He was ordained by the Second Presbytery of South Carolina in 1804. He
was the teacher of an academy at Spartansburg, South Carolina.
Rev. Joseph Glass (1774-1821)
He was born Greenwood, Frederick Co., Virginia in 1774, son of Joseph Glass
and Eliza Wilson, grandson of Samuel Glass and Mary Gamble who came from
Ireland in 1735 and settled on the Opequon in 1736, progenitors of all
the Glass tribe; educated under Rev.
Moses Hoge candidate November 4, 1796, licensed October 1797, ordained
October 26, 1799. He was the pastor of Back Creek Church, Virginia 1799-1806,
Gerrardstown, 1799-1818. He died at Stephen's City Oct 27, 1821, buried
Opequon. He married Ann McAllister (1780-1831) and had ten children; daughter
Eliza Wilson Glass married Rev.
Wm. Henry Foote. His will disposes of his house and lot in Gerrardstown,
a farm in Berkeley Co., Greenwood in Frederick Co. and sixteen negro slaves.
His sister, Sarah (1770-1850) was married to Rev.
John Lyle.
Rev. Benjamin Goldsmith (1735-1810)
He was a graduate of Yale College and was ordained at Aukabang, Long Island
by the Presbytery of Suffolk June
27, 1764. He was pastor over the church of Riverhead, Long Island
for 45 years. He died November 19th, 1810 in the seventy-fifth year
of his age.
John Goldsmith, D.D. (ca.1795-1854)
John Goldsmith was the son of the Rev.
Benjamin Goldsmith, the 45-year pastor of the Presbyterian Church of
Riverhead, Long Island.
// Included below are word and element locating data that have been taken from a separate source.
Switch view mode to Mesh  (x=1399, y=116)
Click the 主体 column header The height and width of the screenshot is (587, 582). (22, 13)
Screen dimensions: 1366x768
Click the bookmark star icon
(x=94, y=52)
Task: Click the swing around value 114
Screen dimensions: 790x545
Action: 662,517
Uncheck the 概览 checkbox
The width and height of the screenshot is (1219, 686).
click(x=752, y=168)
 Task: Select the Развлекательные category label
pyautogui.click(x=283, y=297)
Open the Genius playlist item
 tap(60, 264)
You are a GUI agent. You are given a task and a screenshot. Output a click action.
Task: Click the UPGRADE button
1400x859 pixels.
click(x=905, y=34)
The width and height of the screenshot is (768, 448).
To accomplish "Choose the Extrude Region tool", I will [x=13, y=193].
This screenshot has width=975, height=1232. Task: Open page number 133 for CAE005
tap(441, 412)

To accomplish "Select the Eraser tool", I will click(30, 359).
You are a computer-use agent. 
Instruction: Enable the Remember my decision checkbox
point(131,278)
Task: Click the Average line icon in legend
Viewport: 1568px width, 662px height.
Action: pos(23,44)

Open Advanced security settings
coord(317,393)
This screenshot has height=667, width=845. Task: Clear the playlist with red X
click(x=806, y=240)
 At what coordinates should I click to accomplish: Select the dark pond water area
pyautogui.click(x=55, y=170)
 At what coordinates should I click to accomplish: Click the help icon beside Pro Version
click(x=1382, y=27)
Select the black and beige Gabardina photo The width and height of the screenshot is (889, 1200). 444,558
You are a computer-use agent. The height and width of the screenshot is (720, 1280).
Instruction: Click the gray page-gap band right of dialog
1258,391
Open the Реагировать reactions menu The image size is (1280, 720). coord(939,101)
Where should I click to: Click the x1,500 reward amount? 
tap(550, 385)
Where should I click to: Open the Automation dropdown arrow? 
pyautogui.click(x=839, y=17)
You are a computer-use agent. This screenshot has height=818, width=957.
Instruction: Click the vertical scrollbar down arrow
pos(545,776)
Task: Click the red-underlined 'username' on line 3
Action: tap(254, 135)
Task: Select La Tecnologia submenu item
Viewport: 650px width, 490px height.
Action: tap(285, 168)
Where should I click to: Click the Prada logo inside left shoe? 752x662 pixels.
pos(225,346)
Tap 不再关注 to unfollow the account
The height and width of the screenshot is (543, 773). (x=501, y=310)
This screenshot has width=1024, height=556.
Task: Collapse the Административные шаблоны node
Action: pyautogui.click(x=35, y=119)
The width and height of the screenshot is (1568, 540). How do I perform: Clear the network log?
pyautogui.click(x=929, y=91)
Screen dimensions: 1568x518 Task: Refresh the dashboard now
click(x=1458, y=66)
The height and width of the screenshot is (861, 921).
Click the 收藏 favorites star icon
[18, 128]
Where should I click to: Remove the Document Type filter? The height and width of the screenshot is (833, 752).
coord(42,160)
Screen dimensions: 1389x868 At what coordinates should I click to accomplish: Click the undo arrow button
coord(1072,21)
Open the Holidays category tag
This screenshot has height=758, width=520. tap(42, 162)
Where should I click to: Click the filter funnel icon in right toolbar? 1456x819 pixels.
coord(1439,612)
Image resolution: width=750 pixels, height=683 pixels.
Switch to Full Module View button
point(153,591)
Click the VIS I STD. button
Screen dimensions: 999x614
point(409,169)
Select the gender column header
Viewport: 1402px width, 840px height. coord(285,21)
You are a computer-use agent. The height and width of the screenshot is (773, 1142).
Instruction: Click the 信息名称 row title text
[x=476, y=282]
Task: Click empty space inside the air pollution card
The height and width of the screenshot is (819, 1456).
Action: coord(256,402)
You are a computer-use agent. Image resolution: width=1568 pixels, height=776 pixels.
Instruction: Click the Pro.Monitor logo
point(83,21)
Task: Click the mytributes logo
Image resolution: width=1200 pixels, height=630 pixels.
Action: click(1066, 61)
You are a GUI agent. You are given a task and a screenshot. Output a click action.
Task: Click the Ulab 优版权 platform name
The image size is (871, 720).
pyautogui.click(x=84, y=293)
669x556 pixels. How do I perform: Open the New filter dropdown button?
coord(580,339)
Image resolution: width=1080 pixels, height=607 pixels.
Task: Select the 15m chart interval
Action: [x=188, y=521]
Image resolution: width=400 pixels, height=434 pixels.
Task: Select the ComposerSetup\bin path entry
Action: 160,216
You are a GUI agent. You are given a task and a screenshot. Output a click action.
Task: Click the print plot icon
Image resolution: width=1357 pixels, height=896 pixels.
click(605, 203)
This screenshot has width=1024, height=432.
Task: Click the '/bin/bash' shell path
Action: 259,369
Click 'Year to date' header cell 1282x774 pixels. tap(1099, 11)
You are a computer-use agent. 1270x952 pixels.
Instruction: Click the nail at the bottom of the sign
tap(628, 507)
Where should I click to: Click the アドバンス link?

A graduate of Princeton
College (1815, D.D. 1848), he was installed pastor of Newtown,
Long Island in 1819. Goldsmith was president of the Long Island Bible
Society from 1843 to 1853. He was also one of the leading members of the
Presbytery of New York.
During Goldsmith’s ministry, 215 persons joined the church. He helped
create the Astoria Presbyterian Church in the 1840s. Goldsmith’s
death in 1854 was felt not only by members of the congregation, but also
by members of other denominations. On the day of his funeral, all other
churches in Newtown were closed.
Adapted from information on the Newtown Church's website
by Robert Singleton http://www.fpcn.org/history/pastors/goldsmith.html
Rev. Ebenezer Gould (b. pre 1727)
He was a charter member of the self-organized Presbytery
of Suffolk, Long Island, New York in 1747. In 1748 he returned
to his native New England.
Rev. William Graham (1745-1799)
He was born December 19th, 1745, in the township of Paxton, near Harrisburg,
Lancaster (now Dauphin) co., Pa. During his course at the College
of New Jersey he stood pre-eminent as a scholar, and graduated in 1773.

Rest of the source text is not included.